Top of DATA FOR THIS EXERCISE
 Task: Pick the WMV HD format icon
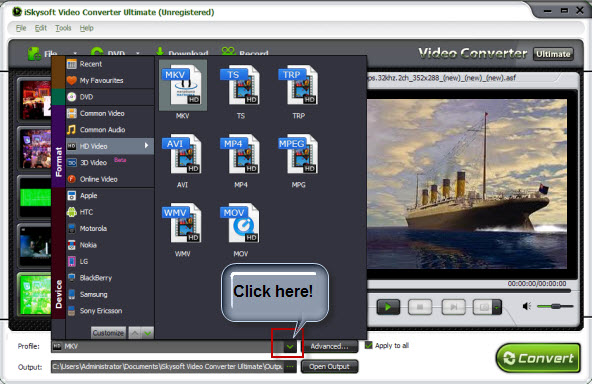click(183, 223)
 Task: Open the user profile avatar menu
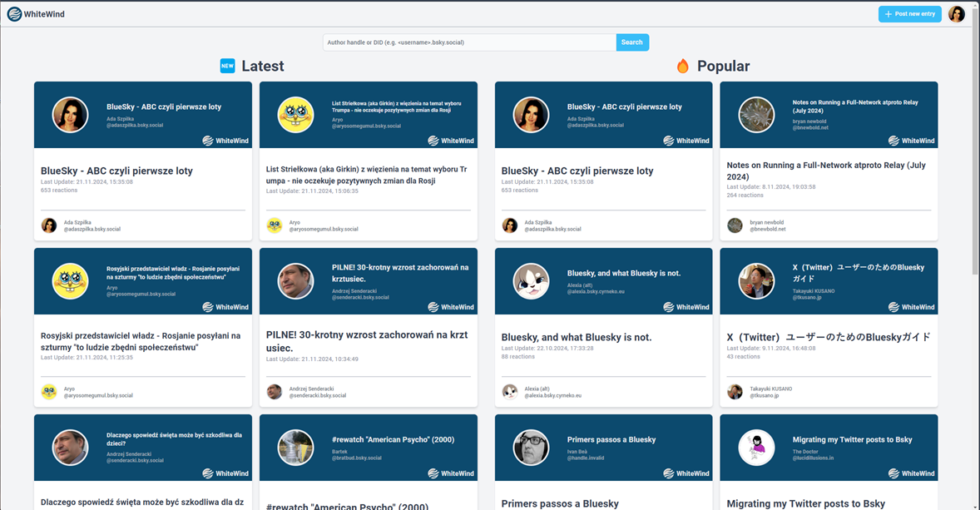click(x=957, y=14)
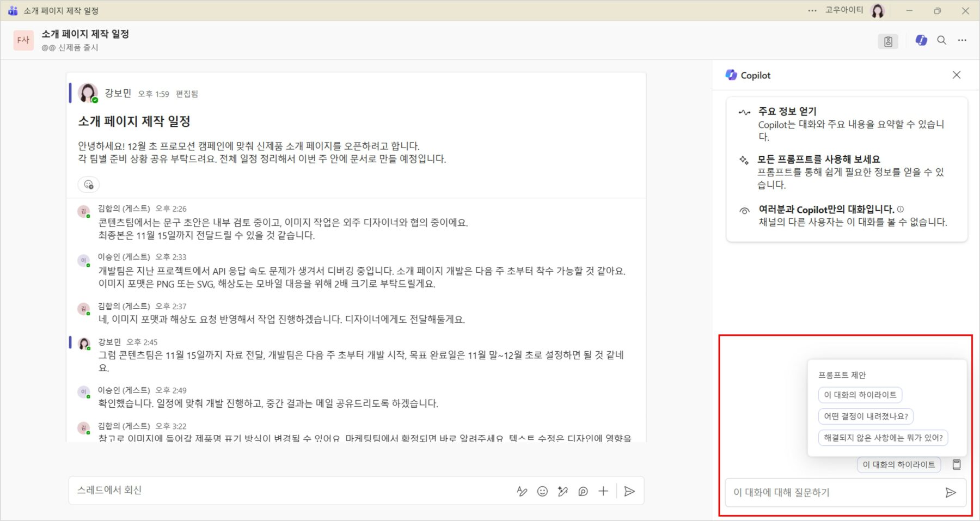The height and width of the screenshot is (521, 980).
Task: Select '어떤 결정이 내려졌나요?' prompt suggestion
Action: (x=866, y=416)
Bottom of DATA FOR THIS EXERCISE
Give back the whole listing exactly; no pictures.

 Task: Pick the WMV HD format icon
click(183, 223)
 Task: Open the user profile avatar menu
click(x=957, y=14)
The height and width of the screenshot is (521, 980).
Task: Select '어떤 결정이 내려졌나요?' prompt suggestion
Action: (x=866, y=416)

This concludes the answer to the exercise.